Who Am I Without Food?

I'm really good at losing 8 pounds - I mean really good. I've done it dozens of times - a couple times this year alone.

Here's what happens:
Day 1 I weigh in at 163 pounds. One week later, 159 pounds.

I keep going with daily exercise routines, counting calories and 8 hours of sleep. But then, insert my biggest roadblock. I'm not talking about a plateau, if only it could be a plateau. My roadblock to losing weight is losing weight. Every time I hit or come near 155 pounds I lose my mind. Seeing a 155 on the scale is my cue to scoop in the calories. I eat, eat, and eat some more until finally, a week later I am back at 163 pounds. The cycle starts again.

I used to think I didn't have the willpower to continue dieting and exercising for longer than it took to lose eight pounds. Now I'm realizing I'm thinking like an addict. I've been 163 pounds for as long as I can remember. When I was a freshman in high school I weighed myself (for weight loss) for the first time - I weighed in at 163 pounds.

I've never been skinny. I don't know how to be skinny. I have never weighed myself to see a 140 on the scale. I don't know what it's like. Can I do it? Will I still be funny? Will my husband think I'm attractive? Will people talk about me? Will I look the same? The closer I get to my goal weight, the more scared I get of it. What if I can't be a skinny girl?

Rewind 90-plus days ago. This same conversation went down with my husband. We were in our poorly lit living room (imagine this for affect, trust me), both of us had tear stains on our cheeks, with more tears coming. My husband had already admitted he was addicted to pills. Plans for rehab were already set. The tears were for another confession -- my husband told me he wouldn't be the same person without drugs. He told me prescription drugs had fueled him for the last 4 1/2 years. During the short times he was off them I would apparently complain about him being rude and not loving me. He said he didn't know how to live or work without drugs. He didn't know how to be sweet, sensitive, and loving without them. He even cited a Dr. Phil episode he saw - a recovering addict and his spouse were divorced because the spouse couldn't handle the "new person."

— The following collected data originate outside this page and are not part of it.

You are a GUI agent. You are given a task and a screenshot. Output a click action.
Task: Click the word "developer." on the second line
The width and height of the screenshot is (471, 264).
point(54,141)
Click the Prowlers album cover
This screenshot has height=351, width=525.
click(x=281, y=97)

As you can imagine this conversation was terrifying. I sat there listening, wondering if I had made the biggest mistake by getting married just months before. I tried to hold back tears and assure him everything would be fine. (Later I took my insecurities about who my clean husband would be to my mom and in-laws.)

Here's the good news. My life is so much better now. My husband is more perceptive, sweet and loving than ever! He actually remembers to do things like take out the trash. He notices when I'm not feeling well. He doesn't call into work anymore. He's stronger, he's more active, he really cares.

I think part of addiction is thinking you can't live without that specific thing. I can't live without these 20 pounds, my husband thought he couldn't live without drugs. I saw my husband change for the better. Now I will change for the better.



I hate the scale! What if you didnt know what your weight was. What if you weighed in twice a year. Maybe you would pass that number. The very first time in my life I lost weight, was when I didnt have a scale and I didnt even know I was losing. I realized it when I put a pair of pants on from the bottom of my drawer, and they fell off. I almost felt scared, but it was done the weight had been lost. I got pretty excited after that initial feeling, and it fueled me to lose more weight.